Pada tahun 1997, Isaac L. Chuang dari IBM Almaden Research Center di San Jose, California, Neil A. Gershenfeld dari Massachusetts Institute of Technology, dan Mark G. Kubinec dari University of California, Berkeley, membangun NMR quantum computer sederhana yang memiliki dua qubit. Mereka menggunakan kloroform cair sebagai media. 'Program' yang dijalankan pada komputer itu adalah algoritma pencarian (searching algorithm) temuan saya, yang diaplikasikan pada suatu daftar dengan empat buah item. Belakangan, sebuah kelompok riset di Universitas Oxford juga membangun perangkat yang sama, namun menggunakan dua inti hidrogen yang terdapat pada zat kimia organik yang disebut cytosine.
NMR quantum computers dengan tiga qubit yang menjalankan routine program error corection dari Shor dan Steane telah didemonstrasikan pada tahun 1998 oleh Raymond Laflamme dan kolega-koleganya di Los Alamos National Laboratory, New Mexico.
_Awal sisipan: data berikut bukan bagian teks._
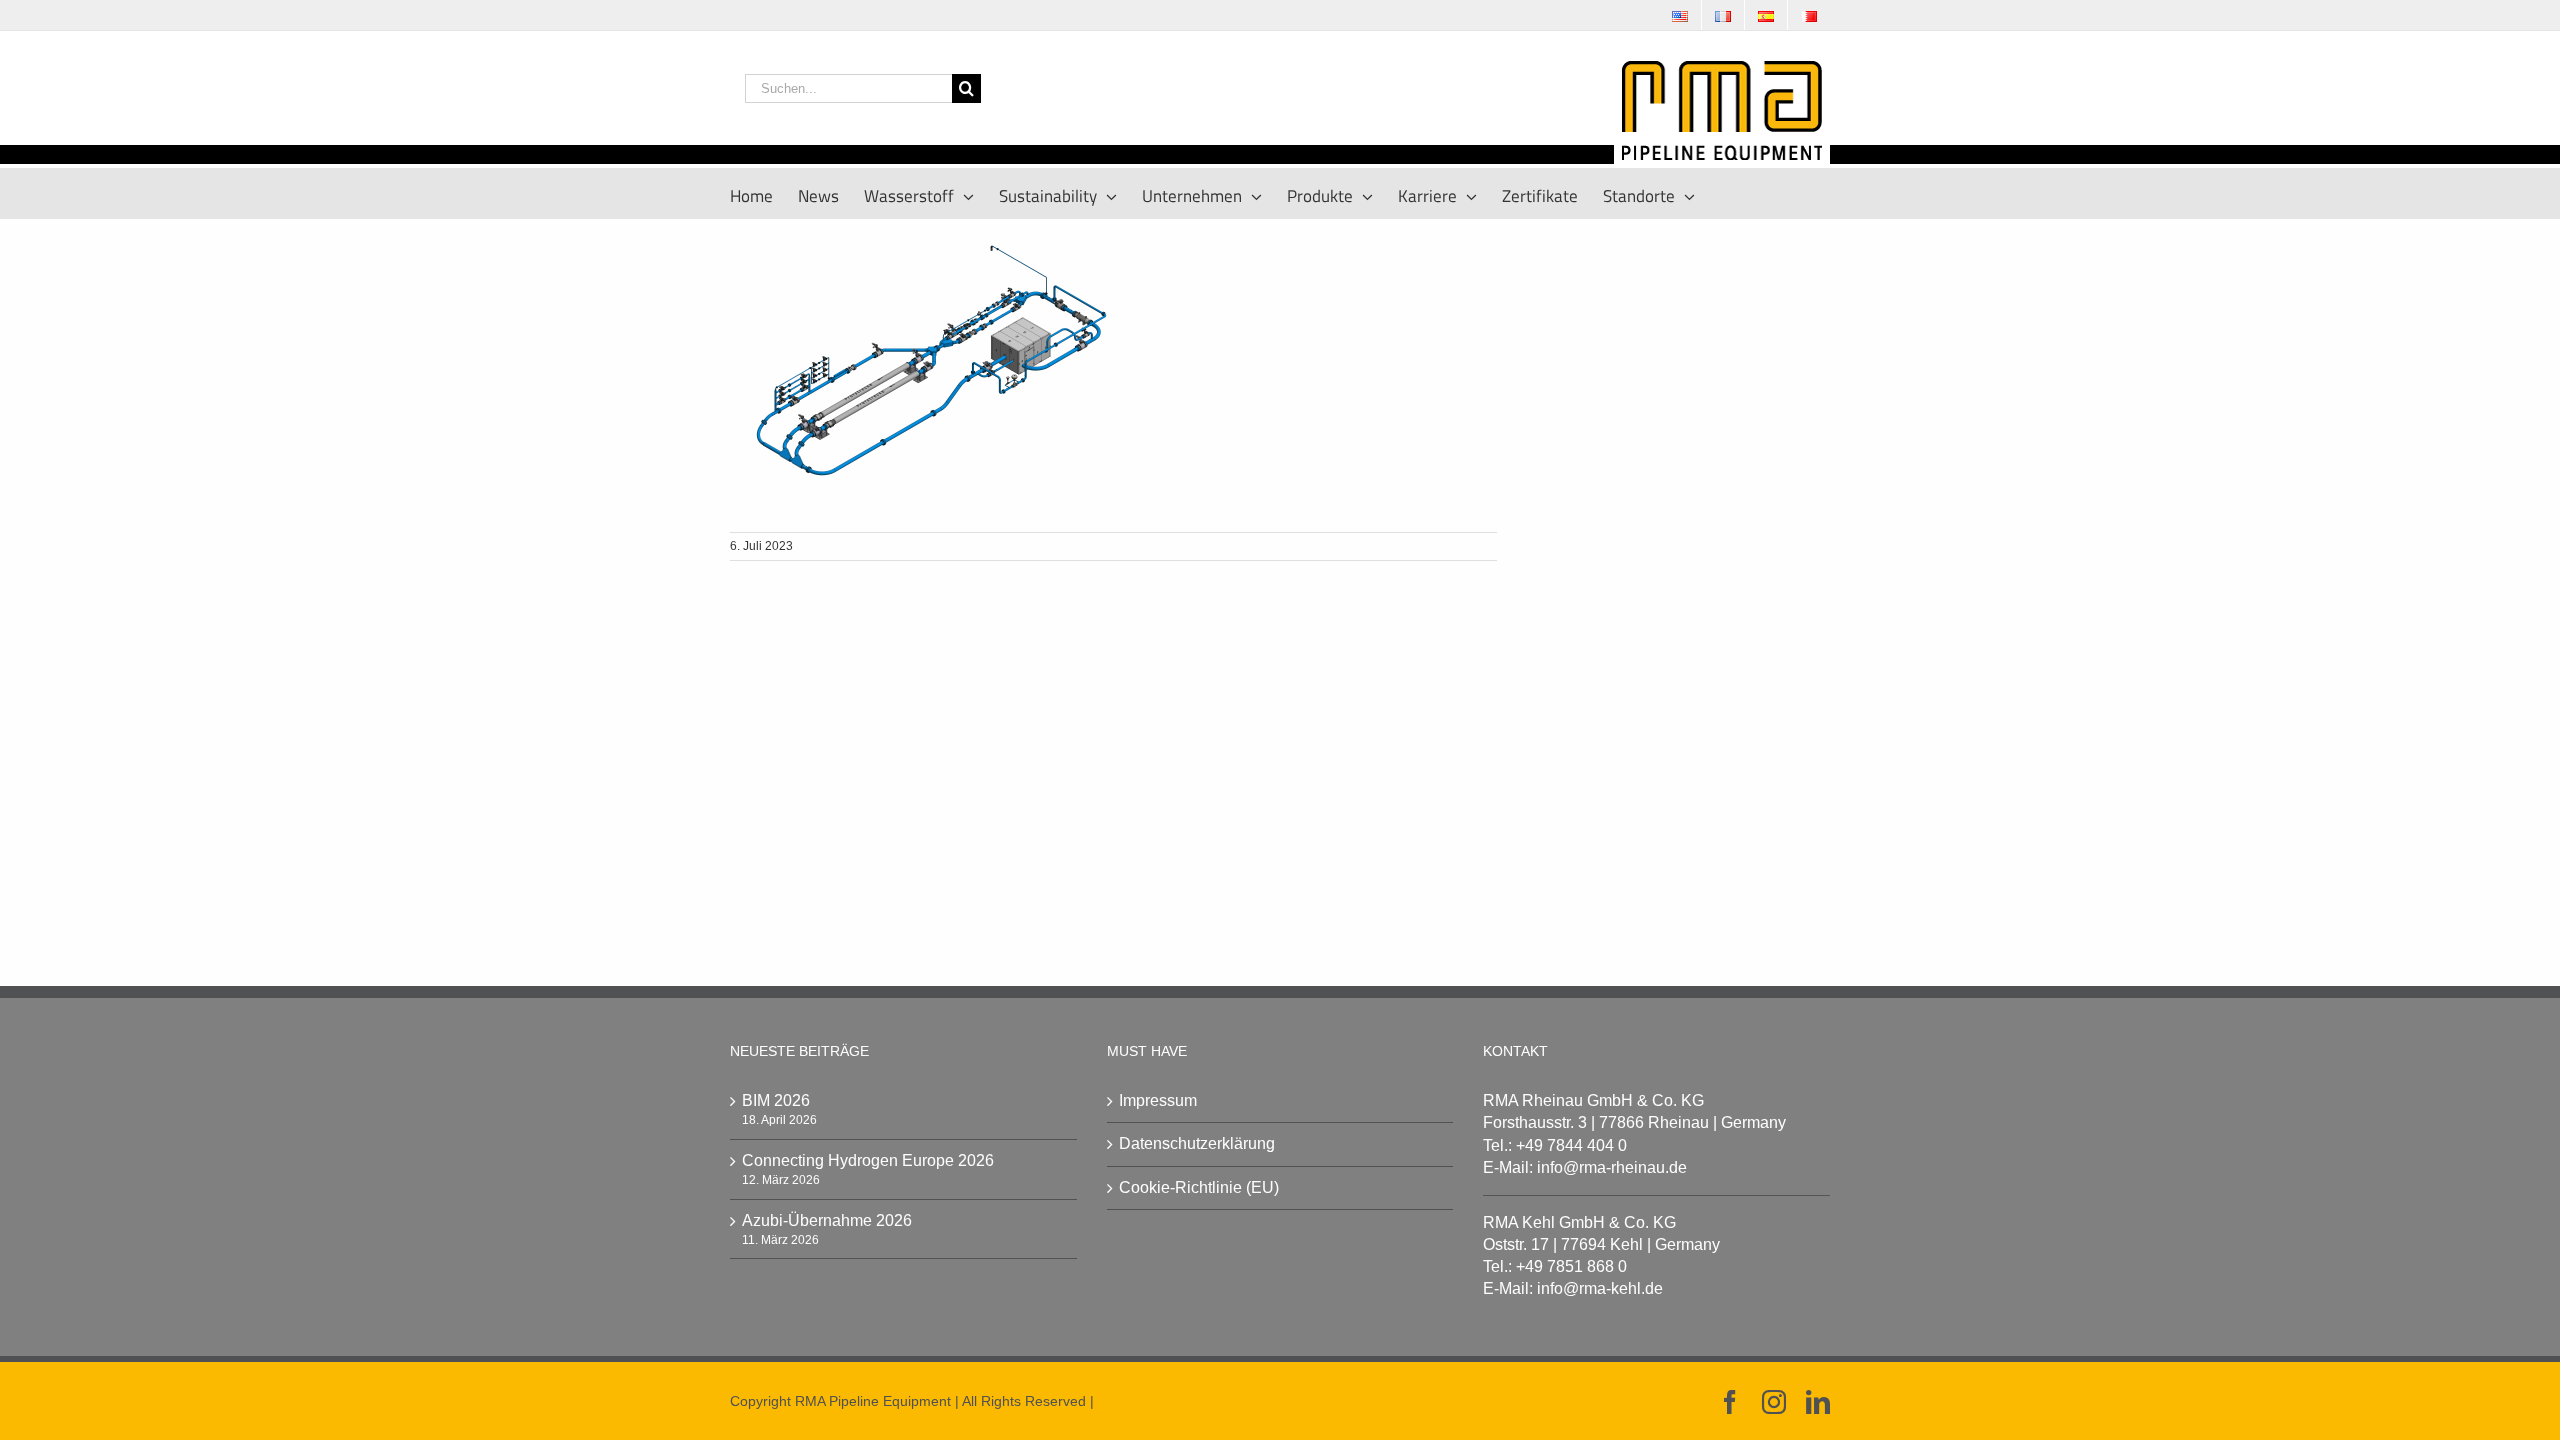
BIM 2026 (776, 1100)
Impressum (1158, 1100)
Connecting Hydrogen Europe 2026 (868, 1160)
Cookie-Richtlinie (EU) (1199, 1187)
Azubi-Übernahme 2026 (827, 1220)
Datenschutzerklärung (1197, 1143)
Apakah suatu saat nanti kita akan mengoperasikan peranti lunak untuk komputer kuantum? Berapa lama kita harus menunggu sebelum akhirnya komputer kuantum benar- benar menjelma menjadi mesin komputasi mahadaya seperti yang diprediksikan dalam berbagai kajian teoritis? Saya tidak ingin menantang Anda untuk bertaruh. Namun saya mengajak semua futurolog dan calon futurolog untuk mengingat kembali kalimat yang tercetus pada suatu diskusi mengenai Electronic Numerical Integrator and Calculator (ENIAC) yang muncul dalam majalah Popular Mechanics edisi Maret 1949 : Kalkulator yang terdapat dalam ENIAC terdiri dari 18.000 tabung hampa dengan berat keseluruhan mencapai 30 ton, tetapi komputer di masa depan mungkin hanya tersusun atas 1000 tabung hampa dengan berat tak lebih dari 1 ,5 ton.
Lov Grover sendiri merupakan eksponen utama teori komputasi kuantum. Pada tahun 1994, ia menemukan suatu algoritma yang kelak terbukti sebagai algoritma pencarian tercepat yang mungkin dikerjakan oleh komputer kuantum. Saat ini Lov Grover tercatat sebagai peneliti pada divisi riset ilmu fisika di Bell Labs, Murray Hill, New Jersey.